Diese Stoffgruppe ist fast einzigartig für Hanf. Einzelne ähnlich wirkende Verbindungen finden sich aber auch in anderen Pflanzen, etwa im Sonnenhut (Echinacea), als Beta-Caryophyllen in schwarzem Pfeffer oder in Kava und grünem Tee, deren Stoffe ebenfalls ans Endocannabinoid-System andocken.
Die drei Gruppen: pflanzlich, körpereigen, synthetisch
So unterschiedlich Cannabinoide auch sind, nach ihrer Herkunft lassen sie sich in genau drei Gruppen einteilen.
| Gruppe | Herkunft | Beispiele |
|---|---|---|
| Phytocannabinoide | aus der Hanfpflanze | CBD, THC, CBG, CBN, CBC |
| Endocannabinoide | körpereigen, im Körper gebildet | Anandamid, 2-AG |
| Synthetische | im Labor hergestellt | JWH-Stoffe, „Spice", „K2" |
Pflanzliche und körpereigene Cannabinoide sind dabei ein natürliches, fein abgestimmtes System. Die synthetische Gruppe ist eine ganz andere Welt: künstlich nachgebaute Stoffe, die oft viel stärker und unberechenbarer wirken, dazu weiter unten mehr.
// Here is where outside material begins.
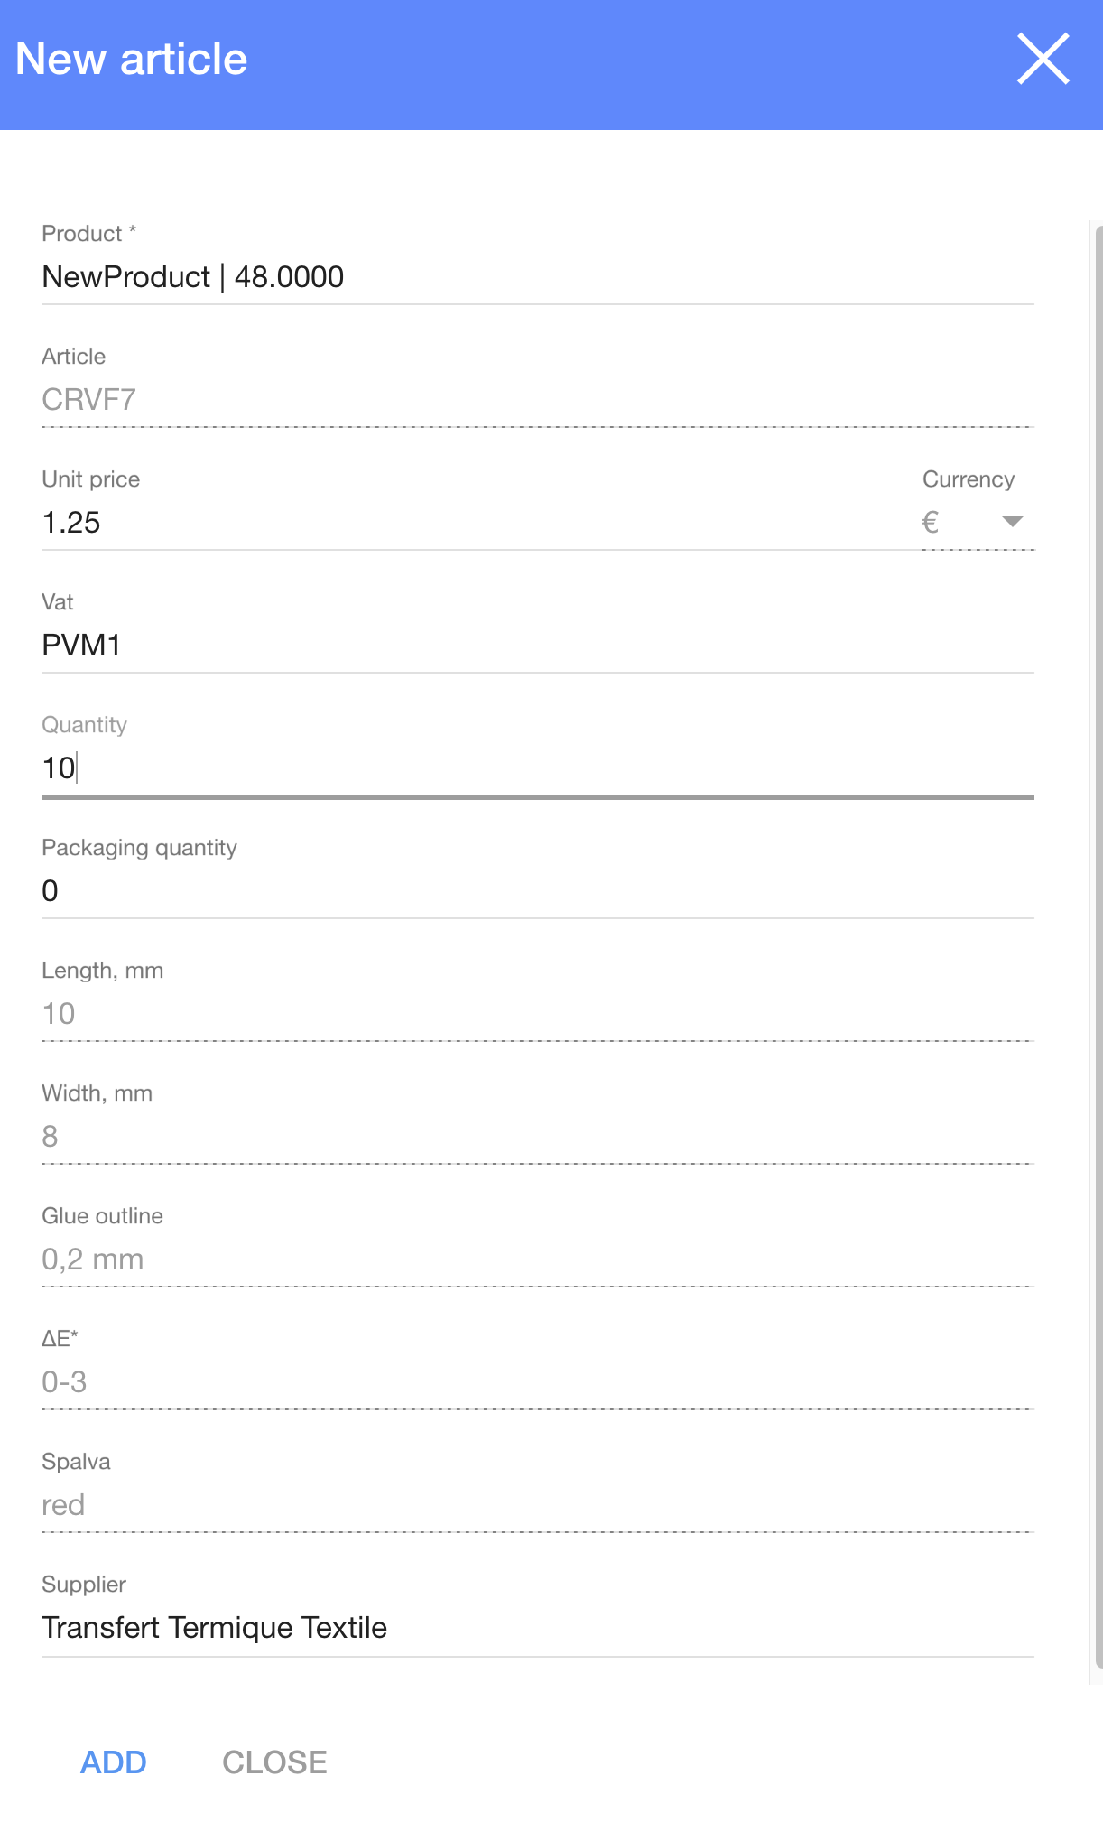Click the ADD button
The image size is (1103, 1822).
click(114, 1762)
Cannabinoide-Liste: die wichtigsten im Überblick
Über hundert Cannabinoide sind bekannt, diese Liste zeigt die wichtigsten mit Abkürzung, vollem Namen, Entdeckungsjahr und dem, wofür sie stehen. Jedes hat bei uns einen eigenen, ausführlichen Artikel.
| Cannabinoid | Voller Name | Entdeckt | Berauschend? | Bekannt für |
|---|---|---|---|---|
| CBD | Cannabidiol | 1940 | nein | Entspannung, innere Ruhe, Schlaf |
| THC | Tetrahydrocannabinol | 1964 | ja | psychoaktiver Hauptwirkstoff von Cannabis |
| CBG | Cannabigerol | 1964 | nein | Fokus, Klarheit, Entzündung |
| CBN | Cannabinol | 1899 | kaum | Abbauprodukt von THC, oft mit Schlaf verknüpft |
| CBC | Cannabichromen | ca. 1966 | nein | Entzündung, Stimmung |
| CBDV | Cannabidivarin | ca. 1969 | nein | naher CBD-Verwandter, neurologische Forschung |
| THCV | Tetrahydrocannabivarin | 1970 | dosisabhängig | „Diät-Ruf", in höherer Dosis berauschend |
| CBGA | Cannabigerolsäure | 1960er | nein | Säure-Vorstufe, „Mutter aller Cannabinoide" |
| CBDA | Cannabidiolsäure | 1950er | nein | rohe Vorstufe von CBD |
| THCA | Tetrahydrocannabinolsäure | 1950er | nein | rohe Vorstufe von THC |
| CBL | Cannabicyclol | 1960er | nein | seltenes Abbauprodukt |
| H4CBD | Tetrahydrocannabidiol | 2006 | leicht | hydriertes CBD, halbsynthetisch, Grauzone |
| HHC | Hexahydrocannabinol | 1940 | ja | halbsynthetisch, in Deutschland verboten |
| THCP | Tetrahydrocannabiphorol | 2019 | ja | sehr stark, in Deutschland verboten |
Die ersten sieben sind die bekanntesten aktiven Cannabinoide. CBGA, CBDA und THCA sind ihre sauren Vorstufen: In der frischen Pflanze liegen Cannabinoide zunächst als Säuren vor, erst durch Wärme entstehen daraus die aktiven Formen. HHC und THCP markieren das andere Ende, berauschende Labor-Verwandte, die unter ein Verbot fallen.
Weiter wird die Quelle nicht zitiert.